Jack Bartholomew

Personal information
- Full name: John Bartholomew
- Born: 20 January 1888 Morecambe, England
- Died: 14 July 1965 (aged 77) Bradford district, England

Playing information
- Height: 5 ft 8+3⁄4 in (175 cm)
- Weight: 11 st 7 lb (73 kg)
- Position: Fullback, Wing, Centre, Stand-off
Club
| Years | Team | Pld | T | G | FG | P |
| ≤1906–06 | Morecambe |  |  |  |  |  |
| 1906–14 | Huddersfield | 187 | 41 | 51 | 0 | 225 |
| 1914–22 | Bradford Northern | 122 | 14 | 2 |  |  |
|  | Total | 309 | 55 | 53 | 0 | 225 |
- Source:

= Jack Bartholomew =

English rugby league footballer (1888–1965)

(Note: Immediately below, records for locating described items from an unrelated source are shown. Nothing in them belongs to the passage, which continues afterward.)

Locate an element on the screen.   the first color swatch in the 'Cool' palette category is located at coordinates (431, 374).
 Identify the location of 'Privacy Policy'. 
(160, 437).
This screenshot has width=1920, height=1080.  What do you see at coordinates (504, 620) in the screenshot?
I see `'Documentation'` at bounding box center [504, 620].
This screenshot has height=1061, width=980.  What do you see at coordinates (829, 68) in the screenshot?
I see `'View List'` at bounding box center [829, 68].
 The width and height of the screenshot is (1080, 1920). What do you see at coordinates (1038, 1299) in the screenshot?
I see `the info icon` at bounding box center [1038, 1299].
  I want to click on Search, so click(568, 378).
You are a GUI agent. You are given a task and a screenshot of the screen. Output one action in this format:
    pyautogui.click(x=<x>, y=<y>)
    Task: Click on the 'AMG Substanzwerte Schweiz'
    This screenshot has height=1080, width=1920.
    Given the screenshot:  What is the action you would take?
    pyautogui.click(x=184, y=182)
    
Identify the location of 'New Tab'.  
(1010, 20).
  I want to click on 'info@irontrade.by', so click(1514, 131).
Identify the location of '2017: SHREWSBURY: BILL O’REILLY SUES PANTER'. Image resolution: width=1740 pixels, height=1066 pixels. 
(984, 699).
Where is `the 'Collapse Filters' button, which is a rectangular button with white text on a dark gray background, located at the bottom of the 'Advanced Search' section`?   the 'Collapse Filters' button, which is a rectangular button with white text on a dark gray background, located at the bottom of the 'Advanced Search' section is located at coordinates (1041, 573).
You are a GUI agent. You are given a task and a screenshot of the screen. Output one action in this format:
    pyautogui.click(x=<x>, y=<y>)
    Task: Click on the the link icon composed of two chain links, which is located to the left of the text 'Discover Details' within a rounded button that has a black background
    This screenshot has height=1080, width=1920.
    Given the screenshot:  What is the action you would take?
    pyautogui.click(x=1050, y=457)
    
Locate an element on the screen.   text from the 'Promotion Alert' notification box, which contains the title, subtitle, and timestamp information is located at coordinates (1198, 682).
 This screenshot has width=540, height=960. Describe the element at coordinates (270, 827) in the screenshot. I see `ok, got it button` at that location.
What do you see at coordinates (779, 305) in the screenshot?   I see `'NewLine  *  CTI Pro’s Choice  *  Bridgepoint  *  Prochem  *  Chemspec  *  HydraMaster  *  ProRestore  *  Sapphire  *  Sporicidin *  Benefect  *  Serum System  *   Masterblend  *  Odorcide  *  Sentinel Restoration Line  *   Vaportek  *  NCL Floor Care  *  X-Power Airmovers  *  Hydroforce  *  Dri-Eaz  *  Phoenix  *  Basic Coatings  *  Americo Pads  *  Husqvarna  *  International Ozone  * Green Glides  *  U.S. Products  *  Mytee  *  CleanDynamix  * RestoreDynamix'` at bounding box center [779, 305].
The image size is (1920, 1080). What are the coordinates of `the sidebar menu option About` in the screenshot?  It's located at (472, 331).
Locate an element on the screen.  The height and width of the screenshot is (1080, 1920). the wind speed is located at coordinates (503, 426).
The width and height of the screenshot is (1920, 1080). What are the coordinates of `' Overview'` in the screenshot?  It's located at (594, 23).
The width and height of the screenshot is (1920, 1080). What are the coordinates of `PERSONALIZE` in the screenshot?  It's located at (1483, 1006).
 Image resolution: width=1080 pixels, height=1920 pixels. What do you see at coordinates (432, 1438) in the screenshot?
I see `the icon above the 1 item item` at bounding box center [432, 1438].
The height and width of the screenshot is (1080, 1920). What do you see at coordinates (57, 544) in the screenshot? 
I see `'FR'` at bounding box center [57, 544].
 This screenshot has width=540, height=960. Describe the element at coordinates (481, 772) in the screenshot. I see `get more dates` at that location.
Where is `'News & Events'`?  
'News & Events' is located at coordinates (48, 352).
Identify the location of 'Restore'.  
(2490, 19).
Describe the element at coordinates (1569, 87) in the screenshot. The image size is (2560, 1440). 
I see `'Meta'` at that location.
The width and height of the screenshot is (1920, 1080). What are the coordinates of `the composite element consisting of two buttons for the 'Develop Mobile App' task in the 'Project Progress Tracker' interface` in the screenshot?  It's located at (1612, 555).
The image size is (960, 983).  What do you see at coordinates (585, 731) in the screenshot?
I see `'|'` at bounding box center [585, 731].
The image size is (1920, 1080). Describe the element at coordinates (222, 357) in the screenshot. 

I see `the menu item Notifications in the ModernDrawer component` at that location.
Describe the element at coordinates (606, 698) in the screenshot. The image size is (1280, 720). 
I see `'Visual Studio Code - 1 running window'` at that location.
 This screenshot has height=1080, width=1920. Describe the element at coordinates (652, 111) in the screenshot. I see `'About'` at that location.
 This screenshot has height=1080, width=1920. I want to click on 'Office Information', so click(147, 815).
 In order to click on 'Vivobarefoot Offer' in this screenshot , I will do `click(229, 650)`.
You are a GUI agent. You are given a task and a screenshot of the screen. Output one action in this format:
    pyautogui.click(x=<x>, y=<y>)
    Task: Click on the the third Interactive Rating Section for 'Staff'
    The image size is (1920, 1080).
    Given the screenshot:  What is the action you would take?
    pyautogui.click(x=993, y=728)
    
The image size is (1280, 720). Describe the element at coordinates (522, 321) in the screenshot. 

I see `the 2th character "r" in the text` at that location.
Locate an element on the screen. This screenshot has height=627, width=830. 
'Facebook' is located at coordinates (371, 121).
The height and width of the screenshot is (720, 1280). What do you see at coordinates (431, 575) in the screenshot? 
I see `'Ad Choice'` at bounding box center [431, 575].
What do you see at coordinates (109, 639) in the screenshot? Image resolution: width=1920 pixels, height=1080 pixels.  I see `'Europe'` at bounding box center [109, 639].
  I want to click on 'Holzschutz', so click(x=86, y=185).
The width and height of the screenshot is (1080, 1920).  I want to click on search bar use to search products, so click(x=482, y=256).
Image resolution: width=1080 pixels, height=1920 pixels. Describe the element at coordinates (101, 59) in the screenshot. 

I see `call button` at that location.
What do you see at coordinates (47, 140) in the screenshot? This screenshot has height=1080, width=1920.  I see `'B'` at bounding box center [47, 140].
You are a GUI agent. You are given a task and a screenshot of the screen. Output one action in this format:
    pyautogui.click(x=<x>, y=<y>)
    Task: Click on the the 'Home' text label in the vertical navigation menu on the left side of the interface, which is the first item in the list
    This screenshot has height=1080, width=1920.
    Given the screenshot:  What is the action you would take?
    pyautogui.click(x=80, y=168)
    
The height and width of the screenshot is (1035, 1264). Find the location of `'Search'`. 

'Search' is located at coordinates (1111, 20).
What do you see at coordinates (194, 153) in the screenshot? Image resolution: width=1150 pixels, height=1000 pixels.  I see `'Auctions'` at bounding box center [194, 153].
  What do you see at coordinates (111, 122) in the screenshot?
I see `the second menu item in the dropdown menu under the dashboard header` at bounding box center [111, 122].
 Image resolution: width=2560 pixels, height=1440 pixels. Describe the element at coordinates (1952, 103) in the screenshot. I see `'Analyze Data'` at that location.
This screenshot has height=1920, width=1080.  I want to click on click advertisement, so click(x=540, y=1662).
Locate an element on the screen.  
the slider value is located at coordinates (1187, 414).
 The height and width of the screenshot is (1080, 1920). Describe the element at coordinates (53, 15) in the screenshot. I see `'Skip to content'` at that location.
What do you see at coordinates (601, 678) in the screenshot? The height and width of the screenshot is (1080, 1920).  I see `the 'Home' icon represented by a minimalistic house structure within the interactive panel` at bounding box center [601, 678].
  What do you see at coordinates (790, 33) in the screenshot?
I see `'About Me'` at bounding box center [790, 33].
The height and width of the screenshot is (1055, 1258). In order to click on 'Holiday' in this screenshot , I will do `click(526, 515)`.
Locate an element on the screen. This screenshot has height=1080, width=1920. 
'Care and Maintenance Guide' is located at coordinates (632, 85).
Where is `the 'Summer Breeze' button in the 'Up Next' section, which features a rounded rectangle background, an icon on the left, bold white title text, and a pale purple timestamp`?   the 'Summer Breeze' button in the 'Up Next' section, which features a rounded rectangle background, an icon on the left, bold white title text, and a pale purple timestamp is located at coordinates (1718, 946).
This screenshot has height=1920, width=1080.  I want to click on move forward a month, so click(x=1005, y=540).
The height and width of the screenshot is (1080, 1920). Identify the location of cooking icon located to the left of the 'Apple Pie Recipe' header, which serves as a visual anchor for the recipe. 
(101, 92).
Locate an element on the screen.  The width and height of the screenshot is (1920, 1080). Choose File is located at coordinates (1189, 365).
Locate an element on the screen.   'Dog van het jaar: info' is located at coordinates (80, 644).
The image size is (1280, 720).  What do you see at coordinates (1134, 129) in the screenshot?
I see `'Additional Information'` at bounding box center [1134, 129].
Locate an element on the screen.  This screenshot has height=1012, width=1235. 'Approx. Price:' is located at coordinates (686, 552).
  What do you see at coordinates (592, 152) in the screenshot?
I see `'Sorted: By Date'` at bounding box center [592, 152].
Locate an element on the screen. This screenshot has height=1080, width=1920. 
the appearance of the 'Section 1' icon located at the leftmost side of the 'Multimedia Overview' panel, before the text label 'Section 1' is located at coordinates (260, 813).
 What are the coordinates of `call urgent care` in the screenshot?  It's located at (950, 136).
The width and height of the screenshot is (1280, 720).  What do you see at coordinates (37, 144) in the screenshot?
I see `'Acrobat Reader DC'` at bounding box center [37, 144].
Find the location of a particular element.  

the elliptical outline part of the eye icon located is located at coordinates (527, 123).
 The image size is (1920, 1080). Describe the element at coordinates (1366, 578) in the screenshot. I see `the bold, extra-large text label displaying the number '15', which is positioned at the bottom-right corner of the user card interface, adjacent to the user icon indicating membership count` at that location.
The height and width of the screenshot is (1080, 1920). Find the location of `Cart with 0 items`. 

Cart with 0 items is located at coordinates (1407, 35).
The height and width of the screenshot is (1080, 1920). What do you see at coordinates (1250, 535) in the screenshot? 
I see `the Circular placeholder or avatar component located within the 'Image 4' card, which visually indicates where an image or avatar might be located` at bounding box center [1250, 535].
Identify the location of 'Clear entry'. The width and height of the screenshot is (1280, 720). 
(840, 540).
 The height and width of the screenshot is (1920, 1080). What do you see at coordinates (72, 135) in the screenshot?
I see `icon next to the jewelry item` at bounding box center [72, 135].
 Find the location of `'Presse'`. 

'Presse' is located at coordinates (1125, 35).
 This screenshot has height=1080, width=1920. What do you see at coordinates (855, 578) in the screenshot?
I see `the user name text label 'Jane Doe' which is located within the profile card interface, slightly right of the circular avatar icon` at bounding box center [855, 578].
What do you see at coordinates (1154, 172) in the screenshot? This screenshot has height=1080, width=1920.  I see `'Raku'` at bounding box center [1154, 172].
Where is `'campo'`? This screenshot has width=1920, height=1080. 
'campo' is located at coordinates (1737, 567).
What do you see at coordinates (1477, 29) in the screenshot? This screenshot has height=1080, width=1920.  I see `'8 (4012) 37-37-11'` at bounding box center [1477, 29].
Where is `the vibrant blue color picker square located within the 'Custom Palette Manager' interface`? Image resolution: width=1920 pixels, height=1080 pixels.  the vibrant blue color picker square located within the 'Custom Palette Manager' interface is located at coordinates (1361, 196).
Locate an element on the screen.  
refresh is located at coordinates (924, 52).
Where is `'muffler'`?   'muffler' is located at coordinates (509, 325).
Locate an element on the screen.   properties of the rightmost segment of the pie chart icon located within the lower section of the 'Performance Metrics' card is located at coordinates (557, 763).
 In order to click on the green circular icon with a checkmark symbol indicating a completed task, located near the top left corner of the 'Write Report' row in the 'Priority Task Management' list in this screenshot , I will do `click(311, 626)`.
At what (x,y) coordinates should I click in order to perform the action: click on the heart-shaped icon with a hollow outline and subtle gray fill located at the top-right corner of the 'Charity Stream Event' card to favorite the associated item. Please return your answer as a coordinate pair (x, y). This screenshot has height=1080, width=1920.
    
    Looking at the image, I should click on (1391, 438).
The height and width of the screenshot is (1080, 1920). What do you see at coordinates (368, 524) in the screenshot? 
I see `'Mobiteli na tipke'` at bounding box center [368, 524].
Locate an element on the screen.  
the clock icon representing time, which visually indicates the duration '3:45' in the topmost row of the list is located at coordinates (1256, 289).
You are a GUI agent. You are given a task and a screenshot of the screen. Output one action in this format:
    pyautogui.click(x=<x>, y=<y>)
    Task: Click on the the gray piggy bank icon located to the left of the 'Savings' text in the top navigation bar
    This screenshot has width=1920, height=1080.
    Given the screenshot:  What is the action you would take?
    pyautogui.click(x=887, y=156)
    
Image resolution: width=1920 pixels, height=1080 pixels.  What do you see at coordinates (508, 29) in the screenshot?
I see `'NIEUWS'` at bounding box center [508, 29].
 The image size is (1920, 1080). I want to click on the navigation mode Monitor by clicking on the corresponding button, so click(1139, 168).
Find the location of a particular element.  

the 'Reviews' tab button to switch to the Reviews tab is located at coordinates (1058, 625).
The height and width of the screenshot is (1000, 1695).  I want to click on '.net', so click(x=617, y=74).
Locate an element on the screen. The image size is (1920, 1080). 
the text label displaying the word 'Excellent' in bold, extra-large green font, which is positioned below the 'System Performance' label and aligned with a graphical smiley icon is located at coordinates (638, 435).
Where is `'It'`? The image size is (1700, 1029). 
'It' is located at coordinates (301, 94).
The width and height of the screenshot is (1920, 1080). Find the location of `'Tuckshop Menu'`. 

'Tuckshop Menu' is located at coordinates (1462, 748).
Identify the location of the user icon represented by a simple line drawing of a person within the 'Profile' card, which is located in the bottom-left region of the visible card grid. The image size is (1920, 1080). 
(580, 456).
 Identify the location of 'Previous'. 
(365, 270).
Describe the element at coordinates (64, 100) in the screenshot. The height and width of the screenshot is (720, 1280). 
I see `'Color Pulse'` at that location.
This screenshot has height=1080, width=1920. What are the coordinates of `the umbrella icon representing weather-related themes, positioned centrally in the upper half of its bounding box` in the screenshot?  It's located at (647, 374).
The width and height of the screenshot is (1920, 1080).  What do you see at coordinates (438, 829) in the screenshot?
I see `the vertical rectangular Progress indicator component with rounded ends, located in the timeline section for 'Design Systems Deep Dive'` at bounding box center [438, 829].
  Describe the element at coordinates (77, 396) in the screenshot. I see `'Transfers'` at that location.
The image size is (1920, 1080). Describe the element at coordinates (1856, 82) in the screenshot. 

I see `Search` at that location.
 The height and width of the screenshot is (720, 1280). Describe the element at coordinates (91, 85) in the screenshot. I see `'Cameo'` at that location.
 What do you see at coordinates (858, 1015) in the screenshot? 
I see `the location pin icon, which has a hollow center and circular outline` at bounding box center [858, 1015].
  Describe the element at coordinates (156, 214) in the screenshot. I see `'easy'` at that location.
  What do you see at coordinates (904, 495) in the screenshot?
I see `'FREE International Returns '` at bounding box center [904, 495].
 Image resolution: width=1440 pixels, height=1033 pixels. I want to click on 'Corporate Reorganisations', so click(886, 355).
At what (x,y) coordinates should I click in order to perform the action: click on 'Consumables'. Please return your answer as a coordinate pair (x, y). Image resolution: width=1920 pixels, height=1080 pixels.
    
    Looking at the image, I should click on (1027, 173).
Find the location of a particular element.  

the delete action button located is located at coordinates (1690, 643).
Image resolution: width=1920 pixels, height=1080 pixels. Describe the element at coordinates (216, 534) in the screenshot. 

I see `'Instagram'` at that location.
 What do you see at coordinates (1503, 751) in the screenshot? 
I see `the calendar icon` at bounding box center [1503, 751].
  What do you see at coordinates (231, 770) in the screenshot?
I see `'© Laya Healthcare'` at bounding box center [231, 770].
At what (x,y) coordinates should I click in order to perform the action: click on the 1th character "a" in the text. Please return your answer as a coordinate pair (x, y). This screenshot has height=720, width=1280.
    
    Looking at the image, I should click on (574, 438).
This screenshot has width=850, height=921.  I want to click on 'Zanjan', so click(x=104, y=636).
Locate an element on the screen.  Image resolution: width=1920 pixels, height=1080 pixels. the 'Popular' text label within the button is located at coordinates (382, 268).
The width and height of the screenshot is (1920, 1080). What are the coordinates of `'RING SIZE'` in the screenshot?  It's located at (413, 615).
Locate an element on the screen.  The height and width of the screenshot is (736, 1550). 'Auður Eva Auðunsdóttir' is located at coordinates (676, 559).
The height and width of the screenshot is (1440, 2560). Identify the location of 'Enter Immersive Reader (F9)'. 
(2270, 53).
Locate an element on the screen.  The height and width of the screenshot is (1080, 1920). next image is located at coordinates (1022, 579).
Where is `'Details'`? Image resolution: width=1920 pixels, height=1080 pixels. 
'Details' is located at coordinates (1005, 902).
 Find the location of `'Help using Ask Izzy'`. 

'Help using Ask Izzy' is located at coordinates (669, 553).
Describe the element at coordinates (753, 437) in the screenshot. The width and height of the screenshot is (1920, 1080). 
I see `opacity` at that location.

John Bartholomew (20 January 1888 – 14 July 1965) was an English professional rugby league footballer who played in the 1900s, 1910s and 1920s. He played at representative level for Great Britain (non-Test matches), and at club level for Morecambe, Huddersfield and Bradford Northern as a or . Jack Bartholomew was the uncle of the comedian Eric Morecambe (real name John Eric Bartholomew).

==Background==
Bartholomew was born in Morecambe, Lancashire, and his death aged 77 was registered in Bradford district, West Riding of Yorkshire, England.

==Playing career==
===Club career===
Bartholomew played in Huddersfield's 21–0 victory over Batley in the 1909 Yorkshire Cup Final during the 1909–10 season at Headingley, Leeds on Saturday 27 November 1909, the 8–2 defeat by Wakefield Trinity in the 1910 Yorkshire Cup Final during the 1910–11 season at Headingley, Leeds on Saturday 3 December 1910, and the 22–10 victory over Hull Kingston Rovers in the 1911 Yorkshire Cup Final during the 1911–12 season at Belle Vue, Wakefield on Saturday 25 November 1911.

===International honours===
Bartholomew was selected for Great Britain while at Huddersfield for the 1910 Great Britain Lions tour of Australia and New Zealand.